Task directions | Output only the lines of the entries that follow, starting at the one with "[Close dialog] (203, 1214)" and running down to the one with "SUBMIT TO GET YOUR 10% OFF CODE (146, 1336)", both included and unchanged.

Exercise materials |

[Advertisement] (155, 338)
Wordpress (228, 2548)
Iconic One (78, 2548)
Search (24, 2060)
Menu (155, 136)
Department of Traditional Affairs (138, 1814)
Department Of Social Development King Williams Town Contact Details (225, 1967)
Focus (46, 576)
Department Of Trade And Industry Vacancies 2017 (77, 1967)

...

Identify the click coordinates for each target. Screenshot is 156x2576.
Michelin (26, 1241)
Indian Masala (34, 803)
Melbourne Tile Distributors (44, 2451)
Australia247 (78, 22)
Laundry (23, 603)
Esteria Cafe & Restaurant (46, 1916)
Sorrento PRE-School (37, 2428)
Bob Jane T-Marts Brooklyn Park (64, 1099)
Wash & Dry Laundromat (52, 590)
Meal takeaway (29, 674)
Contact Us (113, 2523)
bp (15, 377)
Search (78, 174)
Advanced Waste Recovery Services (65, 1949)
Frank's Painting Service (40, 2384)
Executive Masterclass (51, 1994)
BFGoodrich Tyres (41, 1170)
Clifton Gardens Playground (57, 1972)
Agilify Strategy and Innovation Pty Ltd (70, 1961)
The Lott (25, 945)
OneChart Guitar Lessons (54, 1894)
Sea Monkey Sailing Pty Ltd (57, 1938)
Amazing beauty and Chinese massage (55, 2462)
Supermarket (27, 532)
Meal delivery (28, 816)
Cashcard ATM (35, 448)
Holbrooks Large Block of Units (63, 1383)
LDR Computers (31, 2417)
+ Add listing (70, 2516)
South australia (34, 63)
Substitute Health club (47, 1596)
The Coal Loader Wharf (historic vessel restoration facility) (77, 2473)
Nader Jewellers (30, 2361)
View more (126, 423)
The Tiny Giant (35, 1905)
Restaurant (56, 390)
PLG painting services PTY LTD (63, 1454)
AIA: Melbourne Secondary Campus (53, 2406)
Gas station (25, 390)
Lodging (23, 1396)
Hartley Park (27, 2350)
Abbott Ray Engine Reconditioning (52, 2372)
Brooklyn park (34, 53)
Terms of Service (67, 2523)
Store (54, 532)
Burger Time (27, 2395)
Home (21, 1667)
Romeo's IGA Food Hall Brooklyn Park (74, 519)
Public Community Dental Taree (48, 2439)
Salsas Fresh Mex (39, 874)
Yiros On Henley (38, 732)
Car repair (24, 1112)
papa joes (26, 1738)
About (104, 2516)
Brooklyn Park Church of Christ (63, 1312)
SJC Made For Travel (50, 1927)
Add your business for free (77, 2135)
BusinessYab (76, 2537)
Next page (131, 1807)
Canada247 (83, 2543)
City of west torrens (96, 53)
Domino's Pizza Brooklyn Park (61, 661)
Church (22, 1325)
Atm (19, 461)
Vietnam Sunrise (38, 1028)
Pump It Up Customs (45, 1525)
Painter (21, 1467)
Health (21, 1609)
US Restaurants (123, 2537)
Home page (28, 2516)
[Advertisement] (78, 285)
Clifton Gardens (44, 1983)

---

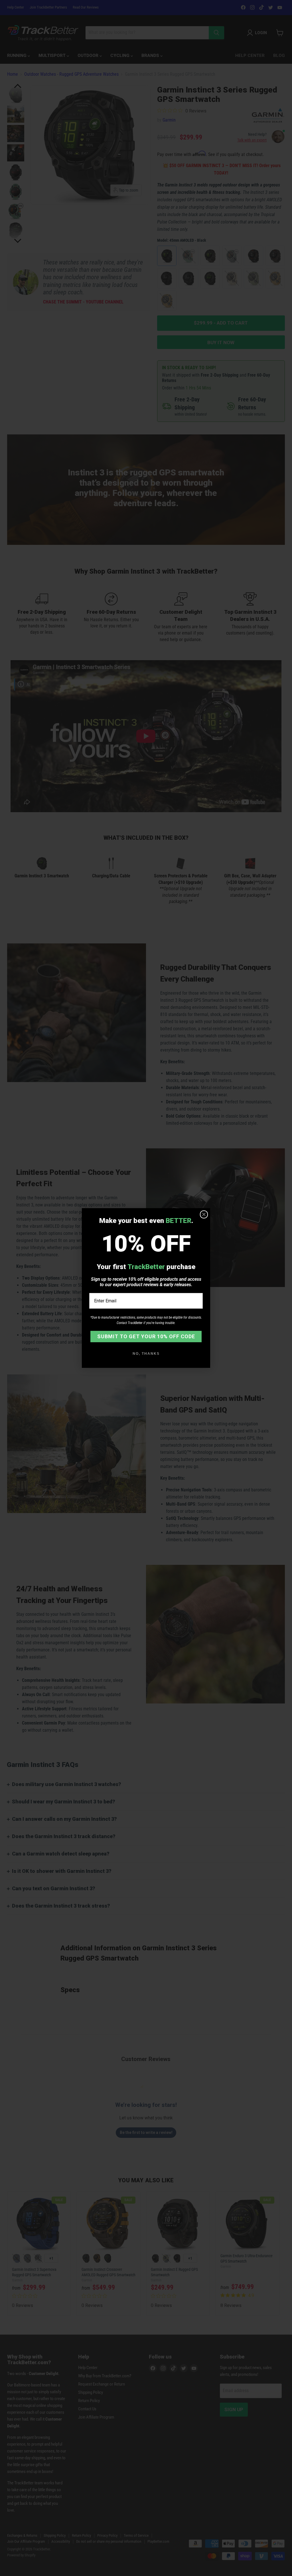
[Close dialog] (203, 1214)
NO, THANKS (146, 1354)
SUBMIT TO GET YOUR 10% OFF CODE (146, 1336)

Result for this exercise |
[Close dialog] (203, 1214)
NO, THANKS (146, 1354)
SUBMIT TO GET YOUR 10% OFF CODE (146, 1336)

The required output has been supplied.